Where did the virus come from: It is not from eating bat soup. Once you boil, the virus is decimated. Initially, it was speculated that the SARS-CoV-2 virus jumped from bat to humans. But recent genomes study show first it must have leapt from bat to an intermediary species before it latched on to humans. Another study indicates that a lineage of SARS-CoV-2 virus was circulating in humans before the disease outbreak.
How it evolved: SARS-CoV-2 has emerged either by natural selection of virulent strain in a non-human animal host before zoonotic transfer to humans or natural selection of virulent strain in humans following a zoonotic transmission. Only more studies will show which of the two is right. We still are not clear what are the mutations in SARS-CoV-2 that allowed human infection and transmission.
When did SARS-CoV2 emerge: While here have been no documented cases of SARS-CoV2 before December 2019. However, preliminary genomic analyses suggest that the first human cases of SARS-CoV-2 appeared between mid-October and mid-December 2019. This means there was a period of unrecognised transmission in humans between the primary zoonotic event and the outbreak.
Can it infect animals: The molecular modelling suggests that SARS-CoV-2 can affect besides human, bat, civet, monkey and swine cells. Does not infect domestic animals or livestock. Consuming eggs or poultry will not result in SARS-CoV-2 infection.
Can one be infected twice: Once we get measles, most of us acquire life long immunity. We hardly get measles again. Experimentally infected macaques were not capable of being reinfected. Likewise, there is no evidence of reinfection with SARS-CoV-2 after recovery in humans. However, how long the immunity will last is unknown.
How severe is the illness: COVID-19 is not a death sentence. The majority of COVID-19 cases are mild (81%), About 15% need hospitalisation and 5% require critical care. That is the vast majority of the infected will not even need hospitalisation.
Who are the most vulnerable: Healthcare workers are most susceptible. About 20% of healthcare workers in Lombardy, Italy becoming infected while providing medical care to patients.
Among the general public, aged, in particular above 60 years of age and people with prior cardiovascular disease, hypertension, diabetes, and respiratory conditions have a higher risk.

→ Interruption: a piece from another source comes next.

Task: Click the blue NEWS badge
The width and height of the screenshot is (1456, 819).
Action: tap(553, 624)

What is the cause of the death: Most of the deaths is caused by respiratory failure or respiratory failure combined with heart damage. Leakage of fluid into the lungs, which inhibits respiration and leads to morbidity, is the primary clinical condition. At present, the treatment for COVID-19 is primarily supportive care, including ventilation if necessary. Several therapeutic trials are ongoing, and the results are awaited.

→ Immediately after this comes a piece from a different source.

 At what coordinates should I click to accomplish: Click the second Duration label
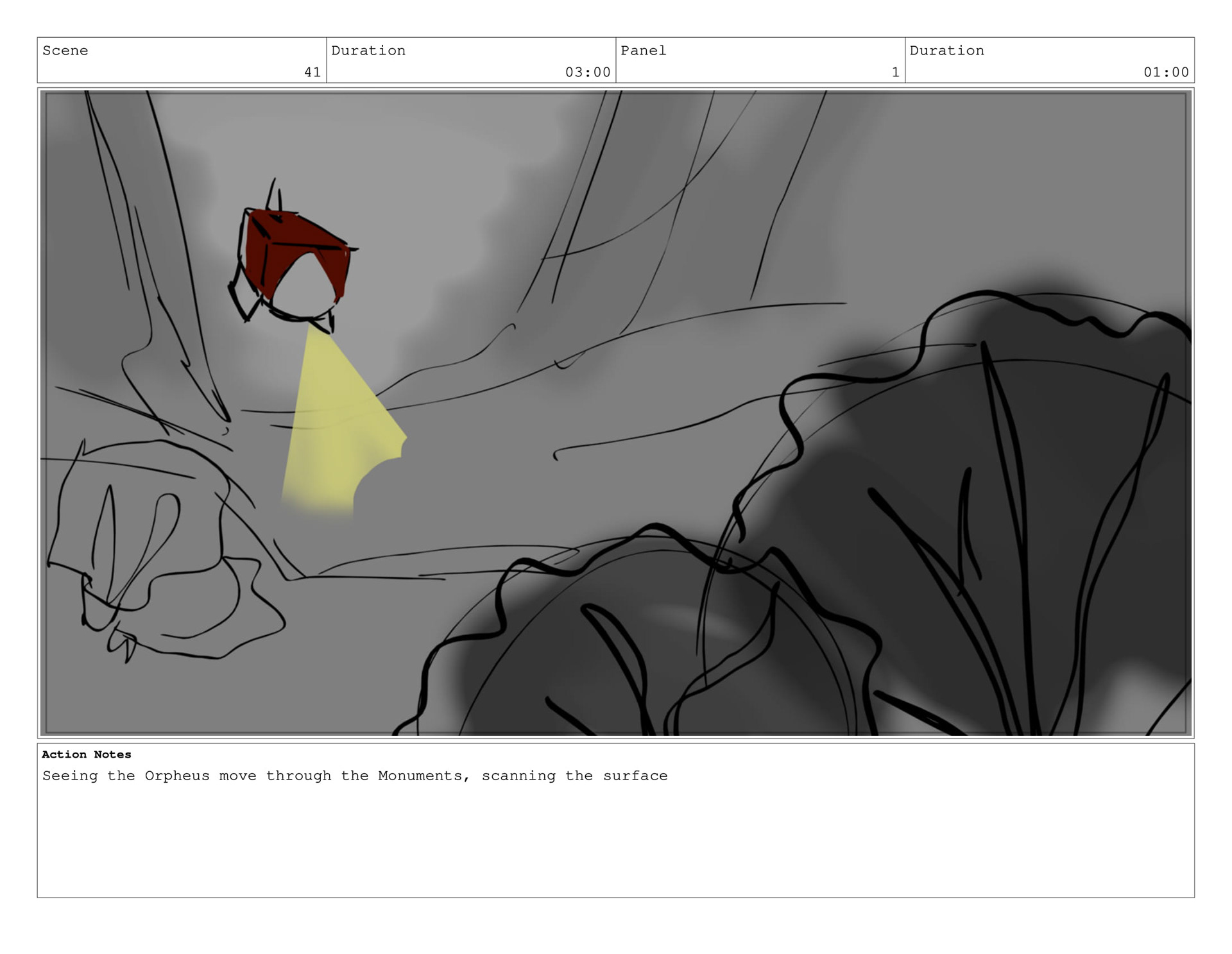point(946,51)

Are the virus transmitted by milk sachets, or newspapers: SARS-CoV-2 can persist on plastic and stainless steel surfaces for up to 3 days. When the viral load was 10000 PFU, it lasted on newspaper and cotton cloth only for 5 minutes. Washing the milk sachets is adequate to remove the virus.
Will it spread through the air: In the air, the virus can survive only up to 2.7 hours. Therefore being in open spaces such as a balcony, the terrace is no harm.
Is there a less virulent strain: While many strains are being identified, studies so far have not indicated any mutations that are linked to any changes in transmission or disease severity.
Will, the onset of summer or rainy season, gives respite: No strong evidence exists showing a reduction in transmission with the seasonal increase in temperature and humidity.